Python Graceful Shutdown and Signal Handling Prompt
Add robust SIGTERM/SIGINT handling to a long-running Python worker so it finishes in-flight work, releases resources, and exits cleanly within the container's grace period instead of being SIGKILLed.
- Target user
- Engineers running Python workers, daemons, and batch jobs under Kubernetes or systemd
- Difficulty
- Advanced
- Tools
- Claude, ChatGPT
The prompt
You are a Python reliability engineer who has made dozens of workers shut down cleanly under Kubernetes SIGTERM and systemd `TimeoutStopSec`. I will provide: - The worker's main loop (poller, queue consumer, or batch job) - The resources it holds (DB connections, file handles, locks, in-flight tasks) - The platform grace period (e.g. K8s `terminationGracePeriodSeconds=30`) Your job: 1. **Signal contract** — explain what SIGTERM, SIGINT, and SIGKILL mean here: SIGTERM is the graceful request, SIGINT is Ctrl-C in dev, SIGKILL cannot be caught.
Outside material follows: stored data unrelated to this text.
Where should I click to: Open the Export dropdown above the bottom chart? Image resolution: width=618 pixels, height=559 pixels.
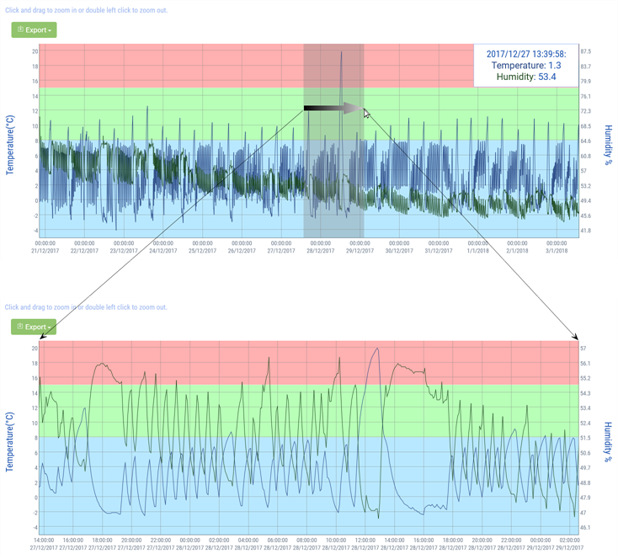(x=34, y=327)
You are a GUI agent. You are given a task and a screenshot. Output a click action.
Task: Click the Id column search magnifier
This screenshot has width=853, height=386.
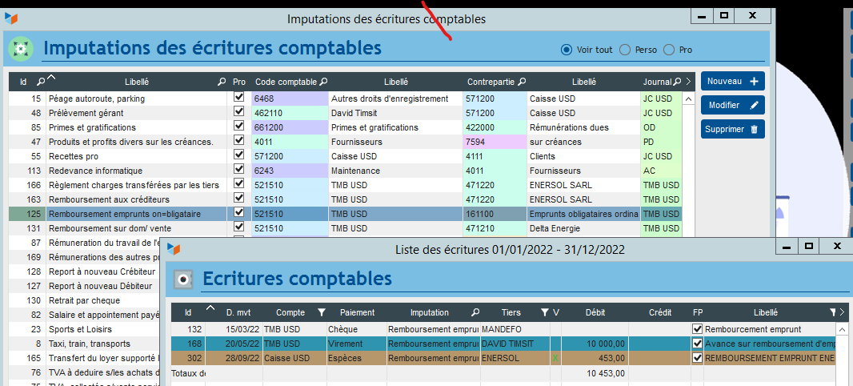(x=41, y=82)
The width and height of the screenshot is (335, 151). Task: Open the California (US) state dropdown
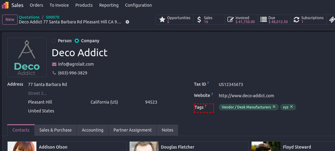click(115, 102)
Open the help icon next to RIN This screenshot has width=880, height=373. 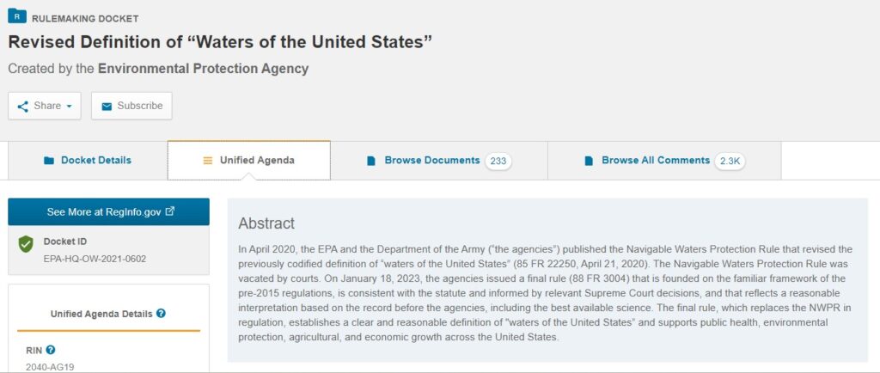coord(51,350)
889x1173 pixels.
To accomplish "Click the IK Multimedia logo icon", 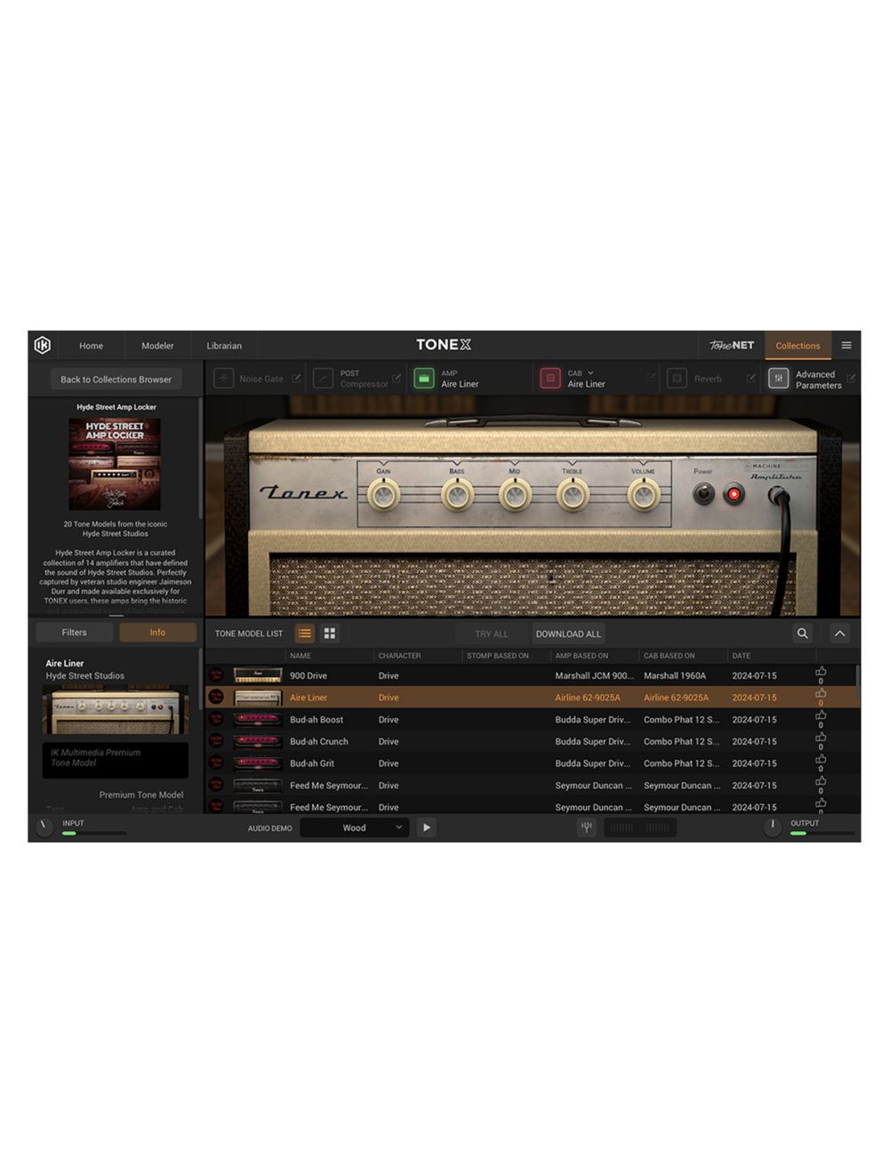I will tap(43, 346).
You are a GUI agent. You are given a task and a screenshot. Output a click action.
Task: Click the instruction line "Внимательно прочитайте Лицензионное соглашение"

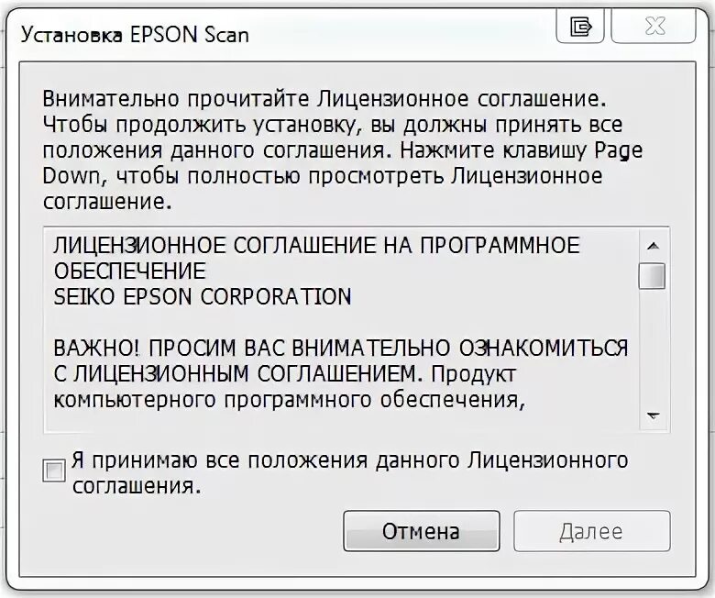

The goal is to fully drain before the grace period expires and SIGKILL lands. 2. **Handler design** — install handlers via `signal.signal` that set a `threading.Event` / asyncio shutdown flag rather than doing real work inside the handler (handlers run in a restricted async-signal context). The main loop checks the flag at safe points. 3. **Draining** — stop accepting new work immediately, let in-flight tasks finish up to a deadline, then force-cancel stragglers. Track a deadline (`grace_period - safety_margin`) and log how many items drained vs. were abandoned. 4. **Resource teardown** — close DB pools, flush buffers, release `flock`/advisory locks, and ack/nack queue messages in the right order. Use a single teardown function guarded so double-signal (impatient operator hits Ctrl-C twice) escalates from graceful to immediate. 5. **asyncio variant** — show `loop.add_signal_handler` driving an `asyncio.Event`, cancelling tasks, and awaiting `gather(..., return_exceptions=True)` with a timeout. 6. **Observability** — emit a structured log at shutdown start, per-resource close, and final exit code; expose a "shutting down" state to readiness probes so the orchestrator stops routing traffic. 7. **Verification** — a test that sends SIGTERM mid-work and asserts in-flight items complete, resources close exactly once, and exit code is 0. Output as: (a) sync worker with signal handling, (b) the asyncio variant, (c) the double-signal escalation logic, (d) the SIGTERM integration test. Bias toward: doing minimal work in handlers, an explicit drain deadline, and idempotent teardown.